Door de sterk gestegen arbeidsproductiviteit kunnen we in de maatschappij met minder werken toch aan de sociale behoeften voldoen. En vrije tijd is immers zelf één van de belangrijkste en meest waardevolle sociale behoeften.
Arbeidstijdverkorting met behoud van loon is bovendien een goed middel om de onderlinge solidariteit tussen werknemers te versterken. Hoe minder werkloosheid, hoe minder mensen en verschillende groepen tegen elkaar kunnen worden uitgespeeld. Jongeren pikken geen banen van ouderen in of andersom. Meer werkloosheid leidt ook gemakkelijk tot meer racisme.
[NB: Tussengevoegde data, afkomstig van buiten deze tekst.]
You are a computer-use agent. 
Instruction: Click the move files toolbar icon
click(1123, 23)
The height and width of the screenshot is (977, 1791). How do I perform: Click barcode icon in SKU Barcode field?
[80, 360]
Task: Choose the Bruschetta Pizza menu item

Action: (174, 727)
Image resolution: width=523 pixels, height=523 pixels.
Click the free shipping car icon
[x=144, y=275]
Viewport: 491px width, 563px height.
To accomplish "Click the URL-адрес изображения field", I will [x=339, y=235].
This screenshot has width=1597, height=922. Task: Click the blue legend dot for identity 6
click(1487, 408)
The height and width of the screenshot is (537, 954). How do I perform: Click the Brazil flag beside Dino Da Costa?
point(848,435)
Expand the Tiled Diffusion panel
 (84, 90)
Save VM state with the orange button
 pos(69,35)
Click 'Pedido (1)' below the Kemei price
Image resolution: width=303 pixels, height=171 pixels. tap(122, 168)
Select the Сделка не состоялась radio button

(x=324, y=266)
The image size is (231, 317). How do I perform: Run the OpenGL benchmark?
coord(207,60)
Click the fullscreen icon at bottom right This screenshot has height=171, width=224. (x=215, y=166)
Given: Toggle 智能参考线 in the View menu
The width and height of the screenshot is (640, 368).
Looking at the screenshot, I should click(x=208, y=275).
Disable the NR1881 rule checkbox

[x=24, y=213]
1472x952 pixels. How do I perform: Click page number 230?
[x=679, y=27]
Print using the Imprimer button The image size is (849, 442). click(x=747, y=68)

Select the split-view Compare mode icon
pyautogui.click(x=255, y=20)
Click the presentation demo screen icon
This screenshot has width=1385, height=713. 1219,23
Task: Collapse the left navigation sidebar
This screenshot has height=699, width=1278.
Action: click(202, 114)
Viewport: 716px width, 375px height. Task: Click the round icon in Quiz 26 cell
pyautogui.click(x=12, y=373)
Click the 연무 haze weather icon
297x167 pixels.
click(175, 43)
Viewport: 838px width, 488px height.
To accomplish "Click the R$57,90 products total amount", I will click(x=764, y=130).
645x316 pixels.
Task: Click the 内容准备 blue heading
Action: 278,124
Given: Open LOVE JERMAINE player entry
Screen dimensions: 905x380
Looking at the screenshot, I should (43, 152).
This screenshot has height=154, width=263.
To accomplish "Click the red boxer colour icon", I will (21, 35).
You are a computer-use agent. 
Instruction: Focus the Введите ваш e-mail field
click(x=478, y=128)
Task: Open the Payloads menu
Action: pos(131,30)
Overtuiging, discussie, strijd
Arbeidstijdverkorting met behoud van loon komt niet vanzelf. Dat blijkt wel uit de lessen van de geschiedenis. Het is ook logisch dat de bazen mordicus tegen zijn. Hoe langer wij werken, hoe meer zij aan ons verdienen. De werkgevers nemen de laatste jaren - liefst samen met de regering - initiatieven om mensen langer te laten werken, in plaats van korter. Niet voor niets schreef Marx al over "de passie van het kapitaal naar een mateloze en roekeloze verlenging van de arbeidsdag".
Daarom kan de strijd voor verdere arbeidstijdverkorting alleen gewonnen worden, als die breed en hard gevoerd wordt. Dat is niet eenvoudig in tijden van werkloosheid en crisis, maar het kan wel. We zullen alleen nog 'even' onze vakbondsbestuurders en onze collega's overtuigen dat het nodig is en dat we dan ook kunnen winnen.
In de strijd om korter werken kunnen we veel leren van de geschiedenis. Maar we zullen het steeds weer opnieuw zelf moeten doen. Aan de slag dus.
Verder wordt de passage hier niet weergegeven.